Other reasons may account for the arrangement of arterial arcades and AR in humans. The particularly close relationship between arteries and veins in the vasa recta at least may provide a counter current mechanism for local feedback mechanisms controlling blood flow. Such a mechanism may exist in human intestinal villi (Jodal and Lundgren 1986; Gannon and Perry 1989) and has been proposed as a possibility in the mesenteric vessels of pigs (Spalding and Heath 1987). However, this is unlikely to apply to the arterial arcades or proximal vessels where the arteries and veins are less closely associated. Whilst this hypothesis might explain the arrangement of vasa recta, it does not account for the arterial arcades. The existence of arterial arcades may be a device to maintain arterial perfusion of the gut if the mesentery is stretched or twisted, hence the need for more tiers of arcades in the ileum where the mesentery is longer. Stretching a straight artery would increase arterial resistance much more than stretching a series of tiered arcades. This hypothesis is supported by the fact that the sigmoid colon, a mobile part of the large bowel prone to stretching and twisting, has more arterial arcades than the remainder of the colon (Ross 1952). Another possibility is that the arterial arcade system modulates pressure and flow in the arterial bed. When arteries bifurcate, they give rise to daughter vessels whose total cross-sectional area is greater than that of the parent vessel, resulting in a drop in pressure and blood flow velocity (Mabotuwana et al. 2006). There appears to be little data on pressure changes within the human mesenteric arterial bed (Christensen and Mulvany 2001). In vivo studies in swine (which may not be a good model for humans for the reasons outlined previously) demonstrate a substantial mean arterial pressure drop from the mesenteric arterial trunk (about 70–80 mmHg) to the distal terminal mesenteric artery (about 40 mmHg) (Reber and Nowicki 1998). A similar pressure reduction may be important in humans. Finally, a greater number of arcades may simply facilitate greater flexibility in the distribution of arterial blood flow to the intestine, which may be more relevant in the ileum than in the jejunum where the majority of digestion occurs.

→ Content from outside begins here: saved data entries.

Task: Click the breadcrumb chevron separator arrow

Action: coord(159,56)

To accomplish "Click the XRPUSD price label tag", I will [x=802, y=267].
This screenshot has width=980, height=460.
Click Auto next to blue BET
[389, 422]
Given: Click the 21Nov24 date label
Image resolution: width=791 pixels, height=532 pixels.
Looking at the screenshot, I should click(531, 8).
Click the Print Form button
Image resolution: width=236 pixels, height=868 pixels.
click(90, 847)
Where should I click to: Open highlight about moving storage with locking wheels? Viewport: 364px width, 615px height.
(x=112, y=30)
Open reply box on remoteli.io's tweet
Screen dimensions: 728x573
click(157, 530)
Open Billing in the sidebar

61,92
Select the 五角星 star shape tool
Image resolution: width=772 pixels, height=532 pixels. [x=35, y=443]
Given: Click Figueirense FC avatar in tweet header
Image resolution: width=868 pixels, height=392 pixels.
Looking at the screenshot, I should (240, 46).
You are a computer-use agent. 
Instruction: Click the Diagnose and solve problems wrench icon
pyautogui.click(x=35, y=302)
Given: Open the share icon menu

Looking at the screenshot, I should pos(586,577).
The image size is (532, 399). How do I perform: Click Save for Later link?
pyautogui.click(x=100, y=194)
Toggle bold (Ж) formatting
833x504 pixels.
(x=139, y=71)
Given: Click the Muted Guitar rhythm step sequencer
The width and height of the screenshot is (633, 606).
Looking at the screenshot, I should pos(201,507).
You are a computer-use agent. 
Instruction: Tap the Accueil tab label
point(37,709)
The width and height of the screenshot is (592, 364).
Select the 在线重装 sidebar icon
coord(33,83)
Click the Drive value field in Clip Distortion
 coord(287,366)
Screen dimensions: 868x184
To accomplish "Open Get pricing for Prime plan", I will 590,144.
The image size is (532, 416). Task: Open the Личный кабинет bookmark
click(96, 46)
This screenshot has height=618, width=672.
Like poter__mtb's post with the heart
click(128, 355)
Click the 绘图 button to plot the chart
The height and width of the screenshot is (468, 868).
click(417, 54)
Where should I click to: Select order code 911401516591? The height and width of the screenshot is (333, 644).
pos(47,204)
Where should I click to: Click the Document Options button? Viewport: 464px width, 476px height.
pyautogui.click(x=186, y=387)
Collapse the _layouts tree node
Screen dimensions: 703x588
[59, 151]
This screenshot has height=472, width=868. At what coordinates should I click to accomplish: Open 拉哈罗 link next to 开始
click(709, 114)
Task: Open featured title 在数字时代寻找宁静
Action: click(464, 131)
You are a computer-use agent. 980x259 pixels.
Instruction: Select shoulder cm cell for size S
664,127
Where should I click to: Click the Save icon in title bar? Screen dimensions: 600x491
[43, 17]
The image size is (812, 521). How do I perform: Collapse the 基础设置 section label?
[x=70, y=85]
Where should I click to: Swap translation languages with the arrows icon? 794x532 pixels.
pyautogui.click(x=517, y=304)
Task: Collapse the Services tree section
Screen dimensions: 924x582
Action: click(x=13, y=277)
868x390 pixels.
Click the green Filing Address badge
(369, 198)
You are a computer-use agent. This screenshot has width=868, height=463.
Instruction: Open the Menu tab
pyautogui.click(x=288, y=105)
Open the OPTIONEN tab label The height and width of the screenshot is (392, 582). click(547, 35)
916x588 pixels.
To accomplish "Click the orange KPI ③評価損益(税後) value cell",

In conclusion, the quantitative data on jejunal and ileal arteries clarify previous conflicting statements about jejunal and ileal arterial anatomy. Jejunal arteries tend to be slightly larger than ileal, but the number of arterial arcades in the ileum is greater. Ileal arteriae recta are more numerous, shorter and narrower than in the jejunum. The different arterial pattern in the mesentery of the jejunum and ileum does not appear to be associated with differences in the muscularity of these arteries.